The state pays the prison to operate under certain parameters and if it so wished one of them could be recidivism rates. e.g. by requiring prisons to offer certain facilities, training, eduction and certain living standards.

So I don't it being relevant who runs the prison providing it abides by standards. What is more important is the political recognition that putting the time into ensuring people don't reoffend will pay off in the future.

I believe a far bigger issue is that the US has the most fucked up justice system anywhere in the western world.

Comment Re:Komodia = Mossad SSL intercept (Score 1) 113

Stop being so silly. If Mossad was involved with this software then they wouldn't scream it from an about page. There wouldn't be an about page. There wouldn't be a product at all. If they wanted to infect PCs they would do so in a targeted way and they wouldn't shout about it.

It is more likely that this guy left their services and applied some of the tricks he learned to a commercial purpose - writing a library that allows various spyware / adware libraries to hijack clicks and traffic and inject their own affiliate ids / ads / search results into the response.

No one says it's a good or honourable thing but the primary motivation appears to be money and nothing else. It's still a security threat. It's still utterly reprehensible. But it seems to be the guy enriching his own pocket.

Comment Re:Mossad connection is a red herring (Score 2) 113

Besides, if it really was Mossad, they'd have done a much better job.

If it was really Mossad they'd be installing the code onto PCs used by their enemies for intelligence gathering. They wouldn't be installing it onto new PCs so they could popup ads for penis enlargement pills.

Comment Does the pit have to be straight down? (Score 4, Interesting) 122

The article suggests that the earth's rotation would cause the dropped to hit the wall on the way down. So why can't the tunnel curve to account for this? Presumably it would curve the other way as it exits. It also suggests that going from North to South pole wouldn't work because of their relative altitudes, but is there an antipodal point where the altitudes are close enough feasibly go from one side to another - e.g. build a tunnel / raised platform to bring each side to the same altitude.
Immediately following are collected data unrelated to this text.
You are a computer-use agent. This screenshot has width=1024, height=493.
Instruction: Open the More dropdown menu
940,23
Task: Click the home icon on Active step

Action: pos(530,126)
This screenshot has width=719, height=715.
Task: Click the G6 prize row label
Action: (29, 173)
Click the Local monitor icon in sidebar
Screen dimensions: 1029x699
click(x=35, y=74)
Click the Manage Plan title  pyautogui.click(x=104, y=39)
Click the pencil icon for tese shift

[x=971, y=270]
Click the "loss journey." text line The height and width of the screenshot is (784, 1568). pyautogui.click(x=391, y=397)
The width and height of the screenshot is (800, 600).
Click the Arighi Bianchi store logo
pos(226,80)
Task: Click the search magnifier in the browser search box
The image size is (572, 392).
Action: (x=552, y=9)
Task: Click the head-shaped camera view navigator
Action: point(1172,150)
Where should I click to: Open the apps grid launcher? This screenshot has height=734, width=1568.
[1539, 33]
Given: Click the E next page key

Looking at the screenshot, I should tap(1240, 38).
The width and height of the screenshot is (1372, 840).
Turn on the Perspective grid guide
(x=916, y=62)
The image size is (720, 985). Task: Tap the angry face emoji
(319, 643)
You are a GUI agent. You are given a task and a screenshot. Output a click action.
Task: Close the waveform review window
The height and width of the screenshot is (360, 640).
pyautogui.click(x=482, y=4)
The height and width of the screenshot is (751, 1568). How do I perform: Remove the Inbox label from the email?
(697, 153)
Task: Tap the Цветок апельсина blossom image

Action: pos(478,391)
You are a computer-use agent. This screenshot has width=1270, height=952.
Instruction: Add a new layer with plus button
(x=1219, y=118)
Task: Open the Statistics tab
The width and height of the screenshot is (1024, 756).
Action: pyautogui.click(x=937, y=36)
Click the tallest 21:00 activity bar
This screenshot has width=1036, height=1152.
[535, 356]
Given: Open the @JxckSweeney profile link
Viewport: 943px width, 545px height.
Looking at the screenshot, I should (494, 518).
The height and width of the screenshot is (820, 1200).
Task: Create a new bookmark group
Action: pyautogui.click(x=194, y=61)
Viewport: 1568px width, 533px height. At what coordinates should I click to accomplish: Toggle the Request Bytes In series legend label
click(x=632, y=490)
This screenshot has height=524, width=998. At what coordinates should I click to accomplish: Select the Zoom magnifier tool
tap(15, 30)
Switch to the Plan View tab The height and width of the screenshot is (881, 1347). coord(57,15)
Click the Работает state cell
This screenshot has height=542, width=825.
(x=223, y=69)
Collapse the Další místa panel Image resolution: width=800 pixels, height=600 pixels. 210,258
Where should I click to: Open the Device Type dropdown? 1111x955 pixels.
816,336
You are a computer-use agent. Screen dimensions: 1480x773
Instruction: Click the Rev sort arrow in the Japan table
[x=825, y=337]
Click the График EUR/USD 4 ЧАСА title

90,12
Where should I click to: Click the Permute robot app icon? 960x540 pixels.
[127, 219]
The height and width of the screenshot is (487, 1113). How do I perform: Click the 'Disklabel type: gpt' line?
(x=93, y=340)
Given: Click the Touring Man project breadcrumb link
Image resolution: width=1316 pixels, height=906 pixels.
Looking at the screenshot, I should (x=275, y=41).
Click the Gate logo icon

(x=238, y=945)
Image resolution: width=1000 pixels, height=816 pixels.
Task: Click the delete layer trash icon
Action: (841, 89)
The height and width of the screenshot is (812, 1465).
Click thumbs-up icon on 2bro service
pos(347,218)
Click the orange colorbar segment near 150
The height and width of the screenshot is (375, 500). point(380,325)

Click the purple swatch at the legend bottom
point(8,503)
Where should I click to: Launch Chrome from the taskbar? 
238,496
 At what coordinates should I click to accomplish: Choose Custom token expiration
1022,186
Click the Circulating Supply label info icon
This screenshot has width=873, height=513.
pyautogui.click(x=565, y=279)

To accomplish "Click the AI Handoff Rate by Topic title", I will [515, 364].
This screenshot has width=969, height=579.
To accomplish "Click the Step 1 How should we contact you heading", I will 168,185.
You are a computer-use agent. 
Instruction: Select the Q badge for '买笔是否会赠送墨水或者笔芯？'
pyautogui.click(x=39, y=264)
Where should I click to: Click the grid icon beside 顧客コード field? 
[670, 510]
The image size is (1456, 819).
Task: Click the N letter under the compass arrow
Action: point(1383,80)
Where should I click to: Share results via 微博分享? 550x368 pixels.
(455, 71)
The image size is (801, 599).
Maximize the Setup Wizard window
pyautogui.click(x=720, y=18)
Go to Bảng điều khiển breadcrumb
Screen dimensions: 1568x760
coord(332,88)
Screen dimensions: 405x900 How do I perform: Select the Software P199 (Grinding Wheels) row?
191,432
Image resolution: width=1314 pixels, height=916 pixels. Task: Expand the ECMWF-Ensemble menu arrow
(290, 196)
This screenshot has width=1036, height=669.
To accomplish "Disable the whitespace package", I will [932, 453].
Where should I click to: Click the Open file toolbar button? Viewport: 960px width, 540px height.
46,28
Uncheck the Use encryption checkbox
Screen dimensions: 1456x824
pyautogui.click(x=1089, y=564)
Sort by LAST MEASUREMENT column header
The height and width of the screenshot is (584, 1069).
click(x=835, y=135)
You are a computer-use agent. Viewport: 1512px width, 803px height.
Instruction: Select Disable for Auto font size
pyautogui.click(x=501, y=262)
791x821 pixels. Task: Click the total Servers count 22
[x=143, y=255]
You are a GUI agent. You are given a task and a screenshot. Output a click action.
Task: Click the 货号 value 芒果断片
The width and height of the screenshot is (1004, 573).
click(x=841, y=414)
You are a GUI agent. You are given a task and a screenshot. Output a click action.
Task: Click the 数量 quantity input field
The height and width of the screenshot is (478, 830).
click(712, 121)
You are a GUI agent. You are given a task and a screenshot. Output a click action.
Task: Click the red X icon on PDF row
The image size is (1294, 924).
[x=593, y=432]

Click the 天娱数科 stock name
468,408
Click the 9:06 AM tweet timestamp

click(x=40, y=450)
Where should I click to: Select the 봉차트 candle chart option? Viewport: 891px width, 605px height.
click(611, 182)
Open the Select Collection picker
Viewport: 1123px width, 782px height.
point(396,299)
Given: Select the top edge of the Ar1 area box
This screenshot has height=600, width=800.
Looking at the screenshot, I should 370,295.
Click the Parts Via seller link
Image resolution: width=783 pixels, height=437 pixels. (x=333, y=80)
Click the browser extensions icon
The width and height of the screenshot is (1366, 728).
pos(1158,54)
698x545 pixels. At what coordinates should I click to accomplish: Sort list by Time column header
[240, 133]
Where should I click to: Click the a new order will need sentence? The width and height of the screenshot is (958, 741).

I realise this is all completely hypothetical, bad movie remakes notwithstanding.

Comment Re:that's peanuts compared to the tweakers (Score 2) 213

What about a $500 wooden volume knob which claims to dampen micro vibrations?

Audiophiles are clearly idiots. A rich seam of idiots with a lot of money that companies specialise in exploiting by selling expensive tat to.

As for this Sony thing, the impression appears to be it would offer absolutely no benefit whatsoever to playback though I guess it's conceivable that recording artists and the like would find a use for it if it reduces radio interference when they're trying to record something.

Comment Re:It's no wonder fraud is rife in the US (Score 1) 449

How can a contract be worth any value at all if the store didn't even bother to validate the identify of the person signing? How can my signature by valid if I scrawl "Mickey Mouse" or draw a dick because they're not looking.

Whatever tenuous reason they might have for a signature, it's not a very good one. If they cared for the strength of their contract they would do the minimum necessary to verify it was the person with authorisation to use the card.

As for the cashier, that's part of the reason for chip and pin. It takes the authentication and authorisation out of their hands. Either the transaction goes through or it doesn't but at least some security is applied.